Which lines of the records below contain the word "agent"? Copy each of them out.

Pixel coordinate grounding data
__________

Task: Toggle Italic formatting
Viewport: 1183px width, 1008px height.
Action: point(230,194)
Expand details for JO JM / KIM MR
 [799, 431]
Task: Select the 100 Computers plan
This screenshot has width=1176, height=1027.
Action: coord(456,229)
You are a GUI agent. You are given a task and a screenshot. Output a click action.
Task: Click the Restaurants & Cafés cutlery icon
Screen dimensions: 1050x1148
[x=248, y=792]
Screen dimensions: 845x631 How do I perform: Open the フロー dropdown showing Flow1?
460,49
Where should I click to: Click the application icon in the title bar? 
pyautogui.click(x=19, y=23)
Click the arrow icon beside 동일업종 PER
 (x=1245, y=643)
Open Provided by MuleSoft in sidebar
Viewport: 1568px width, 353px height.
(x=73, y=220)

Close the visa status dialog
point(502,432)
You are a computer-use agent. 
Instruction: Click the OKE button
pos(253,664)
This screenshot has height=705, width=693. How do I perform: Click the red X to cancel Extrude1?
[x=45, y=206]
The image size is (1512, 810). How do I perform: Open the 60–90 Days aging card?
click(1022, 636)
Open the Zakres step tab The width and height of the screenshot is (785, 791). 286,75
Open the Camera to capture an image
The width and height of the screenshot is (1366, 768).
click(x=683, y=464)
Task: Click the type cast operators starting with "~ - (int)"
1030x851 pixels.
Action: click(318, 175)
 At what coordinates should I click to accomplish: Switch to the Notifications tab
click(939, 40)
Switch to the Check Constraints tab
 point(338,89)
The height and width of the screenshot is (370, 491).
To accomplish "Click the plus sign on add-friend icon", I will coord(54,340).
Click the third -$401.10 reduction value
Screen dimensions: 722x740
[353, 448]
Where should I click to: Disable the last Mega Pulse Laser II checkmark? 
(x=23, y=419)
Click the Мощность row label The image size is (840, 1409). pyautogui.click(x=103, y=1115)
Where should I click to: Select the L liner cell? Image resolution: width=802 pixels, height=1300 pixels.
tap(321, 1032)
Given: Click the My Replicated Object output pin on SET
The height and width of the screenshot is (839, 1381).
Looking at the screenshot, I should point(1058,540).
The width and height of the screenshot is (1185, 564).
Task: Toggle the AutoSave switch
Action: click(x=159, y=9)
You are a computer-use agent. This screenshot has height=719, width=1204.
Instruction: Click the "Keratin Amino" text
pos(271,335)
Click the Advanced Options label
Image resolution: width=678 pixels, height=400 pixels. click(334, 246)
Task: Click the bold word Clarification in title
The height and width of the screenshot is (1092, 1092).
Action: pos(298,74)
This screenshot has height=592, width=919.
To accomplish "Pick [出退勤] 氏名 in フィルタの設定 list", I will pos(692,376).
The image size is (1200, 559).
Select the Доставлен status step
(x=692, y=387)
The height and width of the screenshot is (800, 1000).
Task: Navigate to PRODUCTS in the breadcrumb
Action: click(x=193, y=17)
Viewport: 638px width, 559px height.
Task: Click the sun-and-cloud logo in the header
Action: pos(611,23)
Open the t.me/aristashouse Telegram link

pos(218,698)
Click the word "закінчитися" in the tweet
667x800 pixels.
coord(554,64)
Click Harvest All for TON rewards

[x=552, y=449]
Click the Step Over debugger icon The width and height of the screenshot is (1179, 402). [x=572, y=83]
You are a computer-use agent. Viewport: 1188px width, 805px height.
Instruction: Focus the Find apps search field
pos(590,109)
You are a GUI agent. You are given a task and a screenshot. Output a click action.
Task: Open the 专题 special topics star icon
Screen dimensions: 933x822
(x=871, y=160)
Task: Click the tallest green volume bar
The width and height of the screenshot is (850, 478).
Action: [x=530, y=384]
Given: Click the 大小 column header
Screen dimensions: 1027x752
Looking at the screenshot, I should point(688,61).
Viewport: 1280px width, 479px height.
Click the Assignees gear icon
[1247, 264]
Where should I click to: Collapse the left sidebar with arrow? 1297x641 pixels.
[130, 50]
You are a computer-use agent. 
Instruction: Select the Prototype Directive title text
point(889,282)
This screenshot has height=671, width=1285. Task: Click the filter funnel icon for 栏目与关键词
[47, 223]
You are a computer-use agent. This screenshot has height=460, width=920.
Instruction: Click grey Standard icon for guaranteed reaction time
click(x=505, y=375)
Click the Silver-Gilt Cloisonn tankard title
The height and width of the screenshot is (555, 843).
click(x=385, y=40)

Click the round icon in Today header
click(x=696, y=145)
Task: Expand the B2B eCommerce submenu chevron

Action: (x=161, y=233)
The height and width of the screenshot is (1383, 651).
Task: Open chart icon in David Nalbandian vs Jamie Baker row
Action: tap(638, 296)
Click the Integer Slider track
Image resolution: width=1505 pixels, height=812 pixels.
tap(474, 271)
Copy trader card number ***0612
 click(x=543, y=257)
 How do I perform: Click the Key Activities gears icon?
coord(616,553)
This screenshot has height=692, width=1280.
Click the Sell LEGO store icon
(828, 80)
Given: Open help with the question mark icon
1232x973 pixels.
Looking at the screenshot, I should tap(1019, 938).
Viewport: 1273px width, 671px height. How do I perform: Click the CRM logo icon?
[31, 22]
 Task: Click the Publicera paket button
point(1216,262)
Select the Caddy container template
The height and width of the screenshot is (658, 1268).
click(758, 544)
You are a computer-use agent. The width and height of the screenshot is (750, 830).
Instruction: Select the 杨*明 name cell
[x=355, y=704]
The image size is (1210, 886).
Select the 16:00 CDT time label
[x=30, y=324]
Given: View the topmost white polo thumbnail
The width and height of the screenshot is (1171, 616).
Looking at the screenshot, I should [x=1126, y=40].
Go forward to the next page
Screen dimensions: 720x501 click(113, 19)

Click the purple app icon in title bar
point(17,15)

__________

• [Response to the exercise]
You are a GUI agent. You are given a task and a screenshot. Output a click action.
You are a computer-use agent. 
You are a computer-use agent. This screenshot has height=719, width=1204.
You are a computer-use agent. Viewport: 1188px width, 805px height.
You are a GUI agent. You are given a task and a screenshot. Output a click action.
You are a computer-use agent. 
You are a computer-use agent. This screenshot has height=460, width=920.
You are a computer-use agent. The width and height of the screenshot is (750, 830).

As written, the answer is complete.